Is venture funding already back?

1 year ago 419

Despite continuing talk about a possible recession, slumping tech stocks and a slowdown in the world of startup investing, the business of funding was positively humming last week. After slowing way down last spring, venture outfits disclosed a stunning $8 billion in new capital commitments in the span of just five days.

Consider the following: NEA revealed that it closed its two newest funds adding up to $6.2 billion; Cowboy Ventures announced two funds totaling $260 million; and FJ Labs also disclosed two funds totaling $260 million. Then there’s Sapphire Sport (it closed a second fund of $181 million), Volition Capital (it announced $675 million for its fifth fund), Kearny Jackson ($14 million) and Dimension ($350 million). Even non-U.S. outfits got into the act, including Highland Europe, which announced a new €1 billion fund, and a Japanese chemical giant that revealed a $100 million fund.

So what’s going on exactly? Are we already through this downturn? While impossible to know, the flurry of activity likely owes itself instead to a few unsurprising things.

For starters, a lot of “new” funds were actually closed last year but not announced for one reason or another. Defy.vc, for example, an early-stage venture outfit based in Woodside, California, said it is now investing out of a $300 million third fund (compared with a $151 million debut fund and a $262 million sophomore fund that it closed in 2019).
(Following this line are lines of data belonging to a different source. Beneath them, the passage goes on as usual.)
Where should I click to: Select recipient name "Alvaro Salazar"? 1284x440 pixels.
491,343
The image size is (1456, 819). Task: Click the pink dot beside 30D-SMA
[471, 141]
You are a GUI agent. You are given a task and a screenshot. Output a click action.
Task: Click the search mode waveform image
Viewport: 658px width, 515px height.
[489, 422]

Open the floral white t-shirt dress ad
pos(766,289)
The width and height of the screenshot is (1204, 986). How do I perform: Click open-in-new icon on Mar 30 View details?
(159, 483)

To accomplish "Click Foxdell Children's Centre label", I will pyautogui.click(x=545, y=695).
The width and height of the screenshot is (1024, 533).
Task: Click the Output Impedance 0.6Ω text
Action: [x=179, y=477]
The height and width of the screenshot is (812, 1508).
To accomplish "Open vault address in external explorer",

Defy actually closed the fund in the middle of last year but didn’t say anything until now because it was actively investing its previous fund until a few months ago, co-founder Neil Sequeira said. At the time, he said, the moment didn’t seem right.

“It was an interesting time in the Nasdaq and [regarding] world geopolitical issues,” he said, referring to the confluence of events that made 2022 a year that many would sooner forget, from Russia’s invasion of Ukraine and disrupted supply chains to surging inflation around the world.